- Flamengo divulgou, neste sábado, nota pública criticando a manutenção do calendário do Brasileirão antes da parada para a Copa do Mundo.
- O clube queria adiar o confronto com o Coritiba, marcado para o dia 30, por causa de jogadores cedidos às seleções.
- A CBF informou que não fará mudanças na tabela.
- O Flamengo aponta conflito de interesses entre a gestão da competição e a da Seleção Brasileira, citando desequilíbrio quando jogadores são chamados às seleções.
- O clube ressalta impacto aos torcedores e ao espetáculo, e defende a criação de uma liga organizada no Brasil para evoluir o futebol nacional.

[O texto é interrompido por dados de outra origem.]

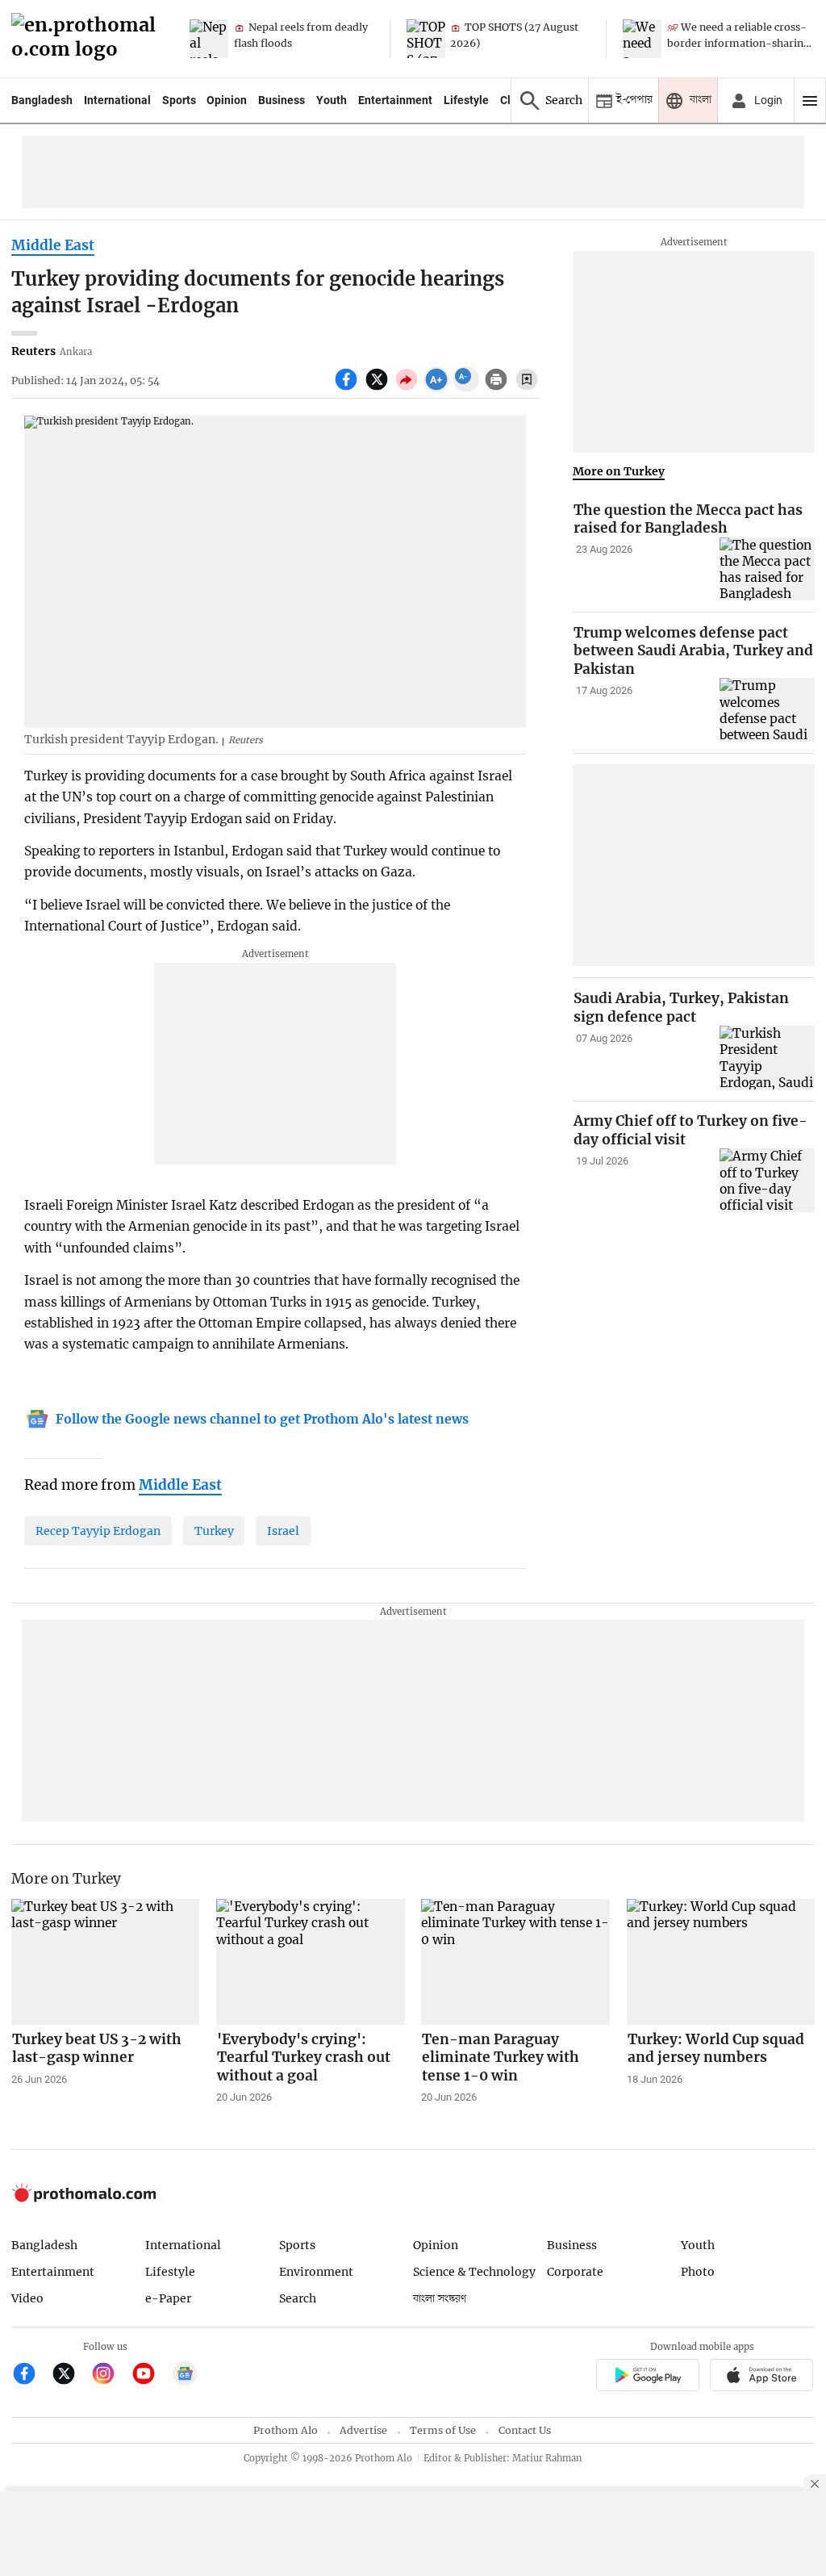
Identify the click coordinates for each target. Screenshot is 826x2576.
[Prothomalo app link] (647, 2377)
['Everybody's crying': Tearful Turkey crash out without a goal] (310, 1962)
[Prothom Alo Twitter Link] (70, 2375)
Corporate (575, 2271)
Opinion (226, 100)
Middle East (52, 245)
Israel (283, 1531)
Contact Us (525, 2430)
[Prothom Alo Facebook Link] (31, 2375)
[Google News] (184, 2375)
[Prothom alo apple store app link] (762, 2377)
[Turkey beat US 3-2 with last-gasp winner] (105, 1962)
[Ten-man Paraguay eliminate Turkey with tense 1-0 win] (515, 1962)
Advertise (363, 2430)
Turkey (214, 1531)
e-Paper (168, 2298)
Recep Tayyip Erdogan (98, 1531)
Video (27, 2298)
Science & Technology (474, 2271)
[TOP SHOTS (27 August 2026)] (426, 38)
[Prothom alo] (88, 39)
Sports (179, 100)
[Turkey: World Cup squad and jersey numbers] (721, 1962)
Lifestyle (466, 100)
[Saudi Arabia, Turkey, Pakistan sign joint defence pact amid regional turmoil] (767, 1057)
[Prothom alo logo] (83, 2198)
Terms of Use (443, 2430)
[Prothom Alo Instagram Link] (110, 2375)
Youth (331, 100)
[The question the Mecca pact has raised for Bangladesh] (767, 569)
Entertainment (395, 100)
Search (297, 2298)
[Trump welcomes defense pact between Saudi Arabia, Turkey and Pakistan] (767, 710)
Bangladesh (42, 100)
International (117, 100)
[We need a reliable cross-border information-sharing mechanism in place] (642, 38)
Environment (316, 2271)
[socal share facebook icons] (348, 388)
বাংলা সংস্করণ (439, 2298)
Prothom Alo (285, 2430)
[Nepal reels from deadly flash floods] (209, 38)
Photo (698, 2271)
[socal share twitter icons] (379, 388)
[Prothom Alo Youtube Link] (150, 2375)
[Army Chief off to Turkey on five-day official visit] (767, 1180)
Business (281, 100)
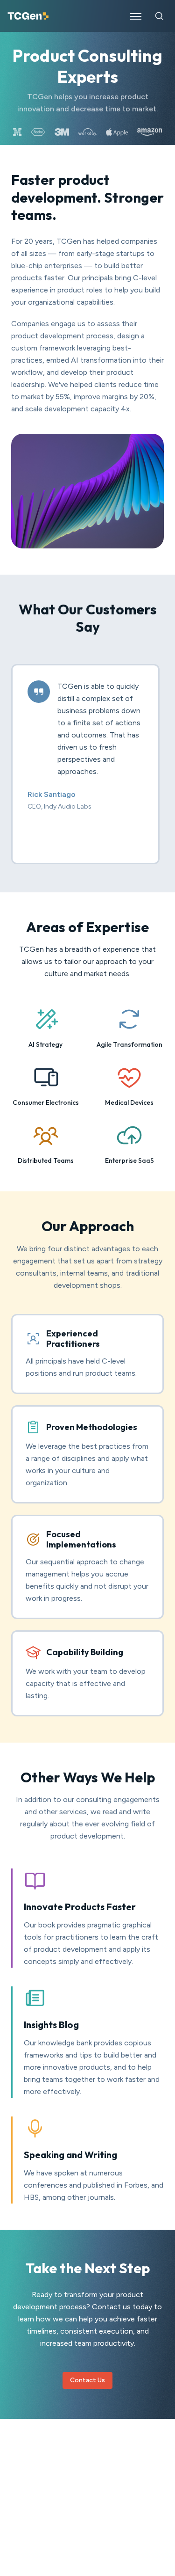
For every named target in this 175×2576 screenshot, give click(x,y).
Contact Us (87, 2380)
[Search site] (159, 15)
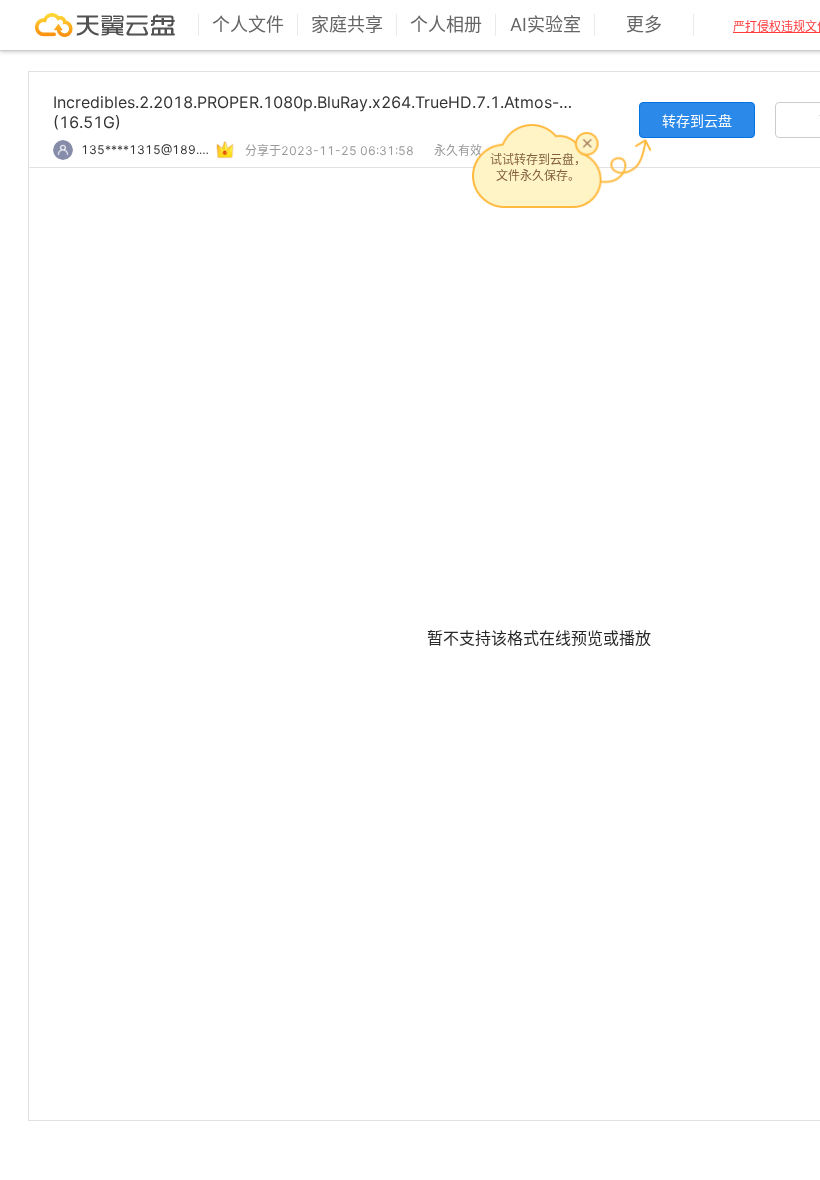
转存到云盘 (697, 120)
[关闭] (587, 143)
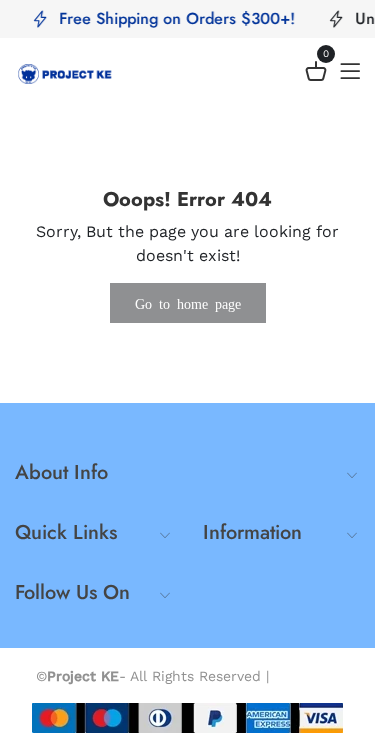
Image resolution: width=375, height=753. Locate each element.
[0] (316, 74)
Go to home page (188, 303)
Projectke (306, 676)
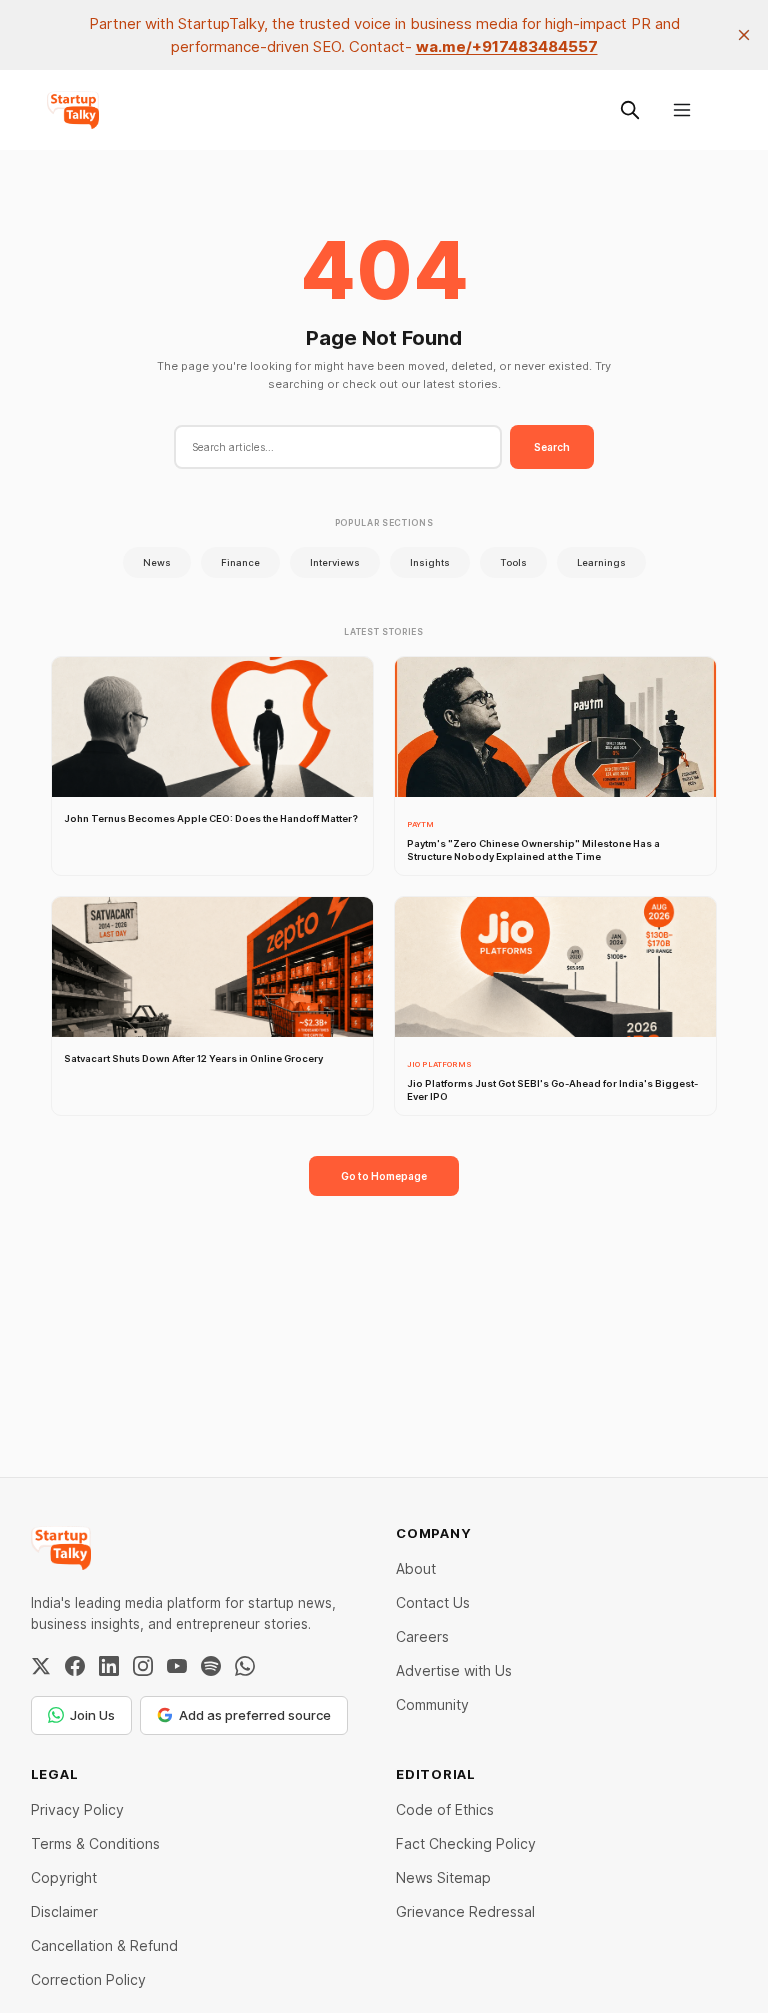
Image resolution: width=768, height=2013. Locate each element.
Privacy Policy (77, 1809)
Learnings (601, 562)
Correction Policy (88, 1979)
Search (552, 447)
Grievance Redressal (465, 1911)
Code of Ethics (445, 1809)
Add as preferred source (255, 1715)
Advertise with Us (454, 1670)
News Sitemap (443, 1877)
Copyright (64, 1877)
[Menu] (682, 110)
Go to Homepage (384, 1176)
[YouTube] (177, 1666)
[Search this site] (630, 110)
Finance (240, 562)
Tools (513, 562)
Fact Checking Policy (466, 1843)
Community (432, 1704)
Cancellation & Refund (104, 1945)
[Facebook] (75, 1666)
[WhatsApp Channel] (245, 1666)
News (157, 562)
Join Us (92, 1715)
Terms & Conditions (95, 1843)
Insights (430, 562)
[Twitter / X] (41, 1666)
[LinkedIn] (109, 1666)
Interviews (335, 562)
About (416, 1568)
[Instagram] (143, 1666)
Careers (422, 1636)
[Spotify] (211, 1666)
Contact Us (433, 1602)
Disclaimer (64, 1911)
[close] (744, 35)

O Flamengo emitiu uma nota pública neste sábado (23) criticando a manutenção do calendário do Brasileirão às vésperas da parada para a Copa do Mundo. O clube queria adiar o confronto com o Coritiba, marcado para o dia 30, por causa do grande número de jogadores cedidos a seleções nacionais. A CBF confirmou que não fará mudanças na tabela.
Na defesa da demanda, o Flamengo afirmou que não adiantar a rodada é um erro claro. Em competição de pontos corridos, todas as partidas têm peso igual. O clube argumenta que entrar em campo com desfalques por convocações prejudica a isonomia entre equipes.
O texto ressalta avanços da CBF no calendário e reconhece a importância da Copa do Mundo, mas aponta conflito de interesses. Segundo o Flamengo, quem sofre são clubes, quando a entidade administra a seleção e o principal campeonato ao mesmo tempo.
O clube cita a comparação com a UEFA, que conseguiu liberação para manter seus astros em campo em finais de competições internacionais. O Flamengo afirma que, sem os principais atletas, a qualidade do espetáculo e a integridade competitiva sofrem.
Ainda segundo a nota, a torcida é quem perde mais. Ingressos pagos e transmissão prejudicada pesam sobre o torcedor, que vê o futebol brasileiro deixar de oferecer o mesmo nível de competição. O Flamengo já fretou aeronaves para repatriar jogadores.
A instituição reforça a necessidade de uma liga organizada no Brasil, com participação da CBF, mas liderada pelas agremiações. A ideia é alinhar calendário a interesses de clubes, atletas, torcedores e investidores, fortalecendo o produto nacional.
Em meio a críticas, o Flamengo destaca o histórico de público como mandante e o respeito ao campeonato. A nota ressalta que o cenário muda conforme avanços da gestão, evitando soluções paliativas que não atendem à realidade atual do futebol.